» **TRAVAIL À FAIRE**:
(1) Mettez à jour l'article sur le cumul d'avantages : reprenez-le de « par Ylias Ferkane, Maître » à « favorable des deux. » en remplaçant « juges du fond » par « juridictions du fond ».
(2) Répondez brièvement à partir de l'article sur le cumul d'avantages :
(a) De quelle date est l'arrêt de la chambre sociale cité en référence ?
(b) Quelle fonction occupe l'auteur, et dans quelle université ?
(c) Quelles deux primes peuvent se voir reconnaître un objet similaire ?
(3) Résumez plus brièvement le paragraphe de l'article sur le cumul d'avantages qui commence par « En cas de concours », sans en perdre les faits essentiels.

» **EXTRAIT FOURNI**:

La lettre juridique n°910 du 16 juin 2022 : Contrat de travail

[Jurisprudence] Concours entre normes contractuelle et conventionnelle : l’identité d’objet exclusive de tout cumul d’avantages

Réf. : Cass. soc., 11 mai 2022, n° 21-11.240, FS-B N° Lexbase : A56427WU

Lecture: 11 min

N1859BZU

Citer l'article

Créer un lien vers ce contenu

[Jurisprudence] Concours entre normes contractuelle et conventionnelle : l’identité d’objet exclusive de tout cumul d’avantages. Lire en ligne : https://www.lexbase.fr/article-juridique/85615506-jurisprudenceconcoursentrenormescontractuelleetconventionnellelidentitedobjetexclusivedet
Copier

par Ylias Ferkane, Maître de conférences, Université Paris Nanterre, IRERP

le 16 Juin 2022

Mots clefs : contrat de travail • convention collective • articulation • avantages ayant le même objet ou la même cause • principe de faveur • prime de production • prime d'ancienneté

En cas de concours entre les stipulations d’un accord collectif et celles d’un contrat de travail, les avantages ayant le même objet ou la même cause ne peuvent, sauf stipulations contraires, se cumuler. Une prime d’assiduité ainsi qu’une prime dite de production, toutes deux octroyées en considération de la présence du salarié, peuvent ainsi se voir reconnaître un objet similaire. Dès lors, il appartient aux juges du fond de n’octroyer au salarié que l’avantage le plus favorable des deux.

» **DONNÉES RECUEILLIES**:
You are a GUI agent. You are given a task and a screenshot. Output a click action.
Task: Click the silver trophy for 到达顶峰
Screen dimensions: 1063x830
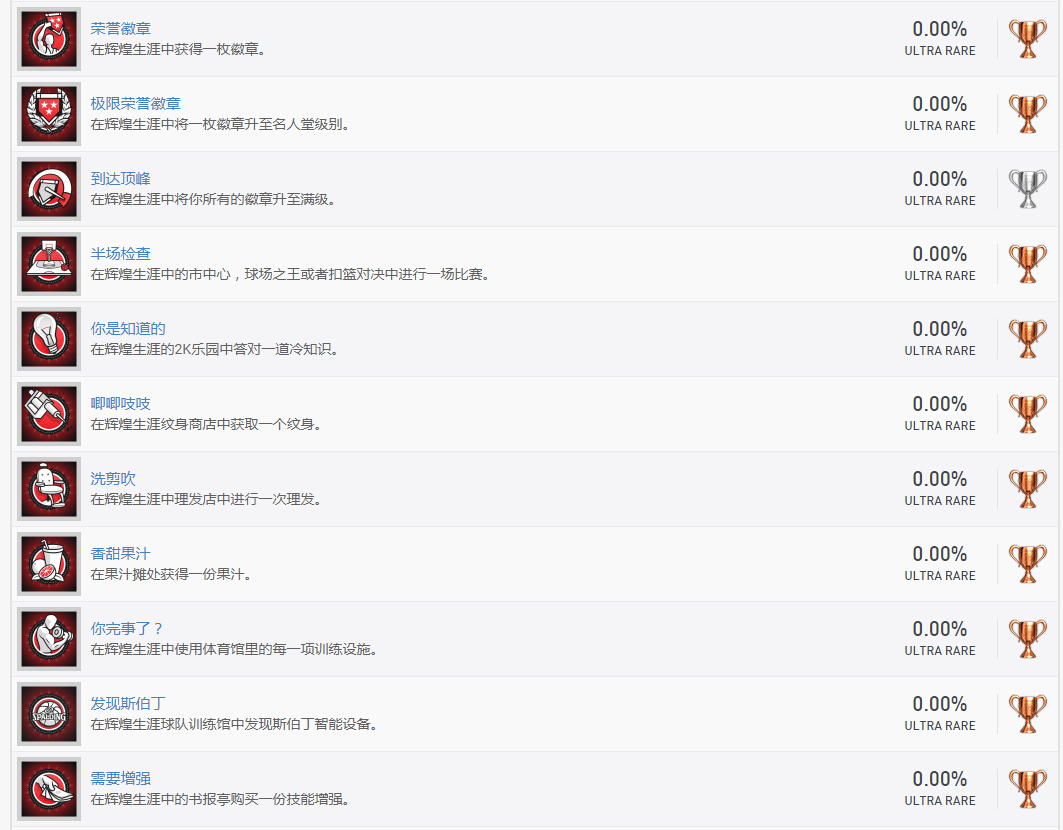pos(1027,189)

» **CORRIGÉ**:
(1)
par Ylias Ferkane, Maître de conférences, Université Paris Nanterre, IRERP

le 16 Juin 2022

Mots clefs : contrat de travail • convention collective • articulation • avantages ayant le même objet ou la même cause • principe de faveur • prime de production • prime d'ancienneté

En cas de concours entre les stipulations d’un accord collectif et celles d’un contrat de travail, les avantages ayant le même objet ou la même cause ne peuvent, sauf stipulations contraires, se cumuler. Une prime d’assiduité ainsi qu’une prime dite de production, toutes deux octroyées en considération de la présence du salarié, peuvent ainsi se voir reconnaître un objet similaire. Dès lors, il appartient aux juridictions du fond de n’octroyer au salarié que l’avantage le plus favorable des deux.

(2)
(a) Du 11 mai 2022.
(b) Maître de conférences, à l'Université Paris Nanterre.
(c) Une prime d’assiduité et une prime dite de production.

(3) Quand un accord collectif et un contrat de travail se concurrencent, leurs avantages de même objet ou de même cause ne se cumulent pas, sauf stipulations contraires. Une prime d’assiduité et une prime de production, toutes deux liées à la présence du salarié, peuvent avoir un objet similaire. Les juges du fond ne doivent alors accorder au salarié que la plus favorable.